The MYH3 gene provides instructions for making a protein called embryonic skeletal muscle myosin heavy chain 3. This protein belongs to a group of proteins called myosins, which are involved in cell movement and transport of materials within and between cells. Thick filaments made of myosin, along with thin filaments of another protein called actin, are the primary components of muscle fibers and are important for muscle tensing (contraction).

Each myosin protein complex consists of two pairs of light chains, which regulate the complex and are produced from several other genes, and two heavy chains such as that produced from the MYH3 gene. The heavy chains each have two parts: a head region and a tail region. The head region interacts with actin and includes a segment that attaches (binds) to ATP. ATP is a molecule that supplies energy for cells' activities, including muscle contraction. The long tail region of the myosin heavy chain interacts with other proteins, including the tail regions of other myosins, enabling them to form thick filaments.

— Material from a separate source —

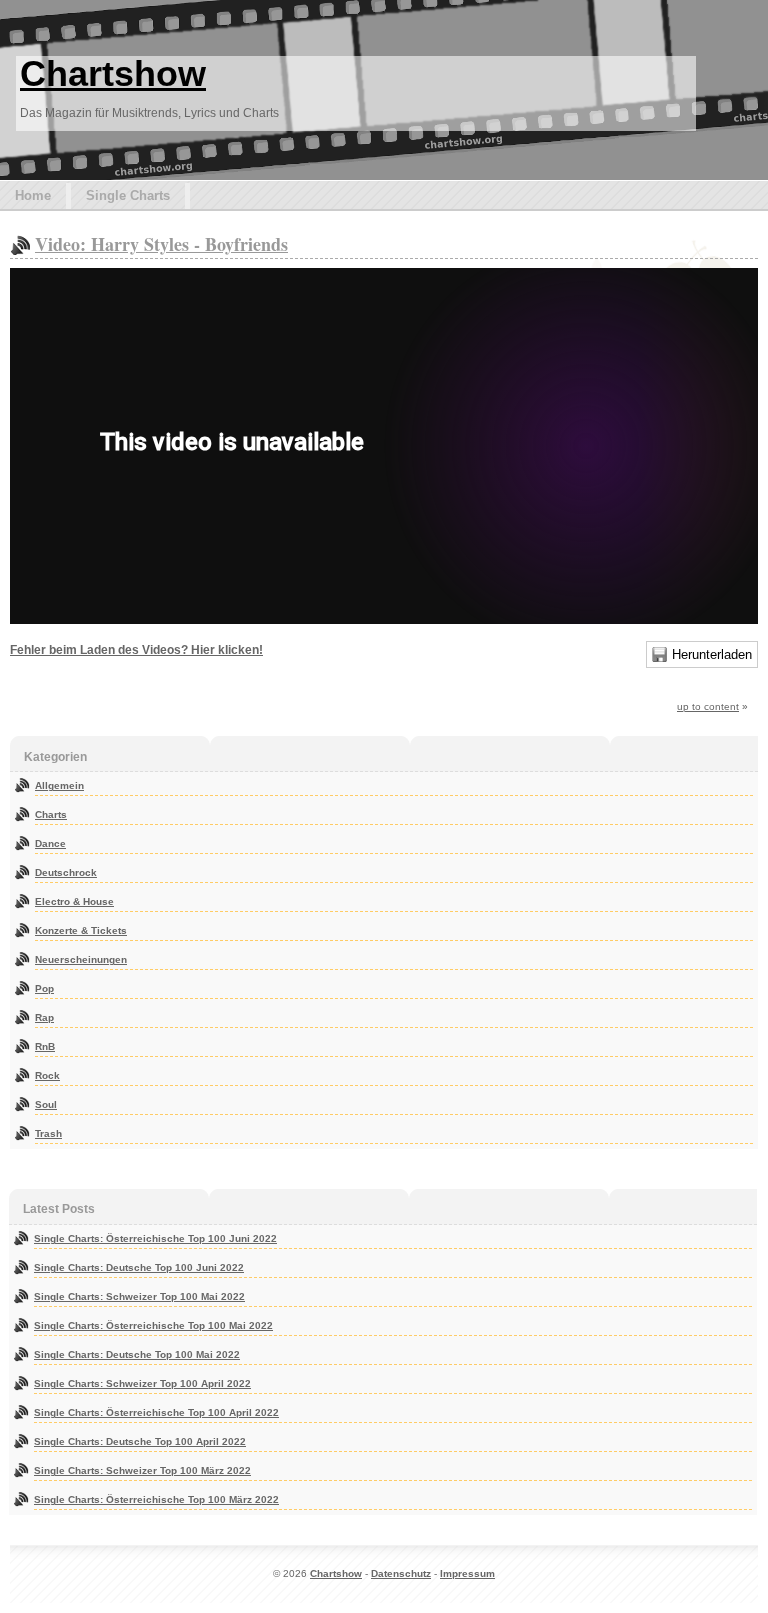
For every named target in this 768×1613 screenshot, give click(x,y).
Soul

Embryonic skeletal muscle myosin heavy chain 3 forms part of a myosin protein complex that is normally active only before birth and is important for early development of the muscles.

Health Conditions Related to Genetic Changes

Freeman-Sheldon syndrome

At least 26 MYH3 gene mutations have been identified in people with Freeman-Sheldon syndrome. This disorder affects muscle and skeletal development before birth and is characterized by joint deformities (contractures) that restrict movement in the hands and feet. Researchers suggest that the MYH3 mutations that cause Freeman-Sheldon syndrome affect the way the embryonic skeletal muscle myosin heavy chain 3 protein interacts with ATP, reducing the ability of fetal muscle cells to contract. This impairment of muscle contraction may interfere with muscle development in the fetus, resulting in the contractures and other muscle and skeletal abnormalities associated with Freeman-Sheldon syndrome. It is unknown how MYH3 gene mutations relate to other features of this disorder.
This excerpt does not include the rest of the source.